Making Small Language Models Better Multi-task Learners with Mixture-of-Task-Adapters
This work addresses the problem of computational efficiency for deploying language models in domain-specific applications, though it is incremental as it builds on existing adapter-based methods.
The paper tackles the high computational cost of large language models by introducing ALTER, a system that uses Mixture-of-Task-Adapters on small language models (<1B parameters) to handle multiple NLP tasks simultaneously, achieving good performance in experiments.

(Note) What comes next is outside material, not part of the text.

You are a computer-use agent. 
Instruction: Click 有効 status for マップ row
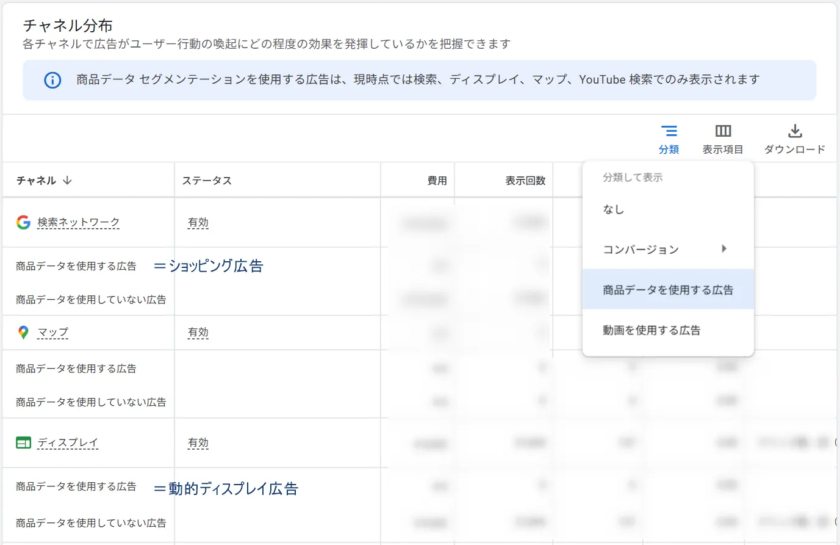pyautogui.click(x=198, y=332)
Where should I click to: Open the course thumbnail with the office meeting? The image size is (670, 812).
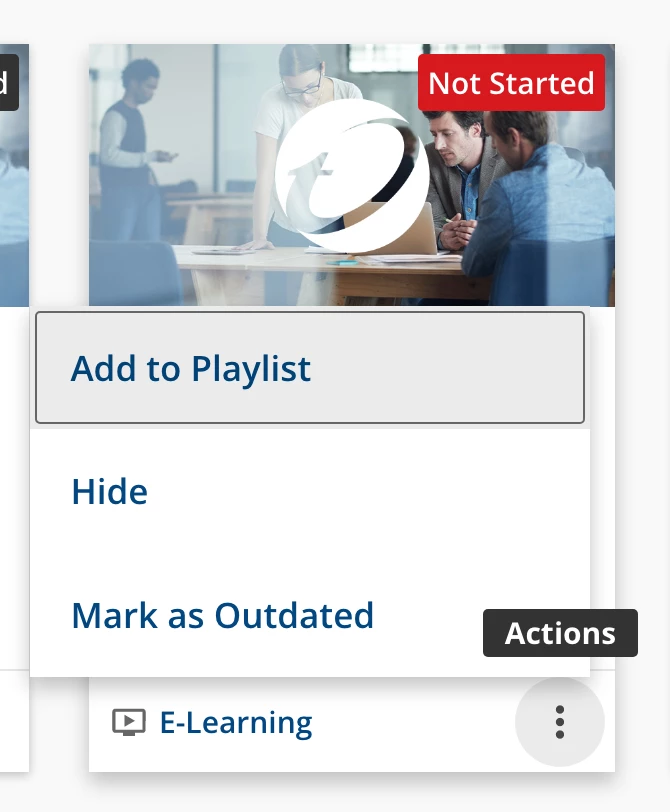(x=352, y=175)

Recently, Large Language Models (LLMs) have achieved amazing zero-shot learning performance over a variety of Natural Language Processing (NLP) tasks, especially for text generative tasks. Yet, the large size of LLMs often leads to the high computational cost of model training and online deployment. In our work, we present ALTER, a system that effectively builds the multi-tAsk Learners with mixTure-of-task-adaptERs upon small language models (with <1B parameters) to address multiple NLP tasks simultaneously, capturing the commonalities and differences between tasks, in order to support domain-specific applications. Specifically, in ALTER, we propose the Mixture-of-Task-Adapters (MTA) module as an extension to the transformer architecture for the underlying model to capture the intra-task and inter-task knowledge. A two-stage training method is further proposed to optimize the collaboration between adapters at a small computational cost. Experimental results over a mixture of NLP tasks show that our proposed MTA architecture and the two-stage training method achieve good performance. Based on ALTER, we have also produced MTA-equipped language models for various domains.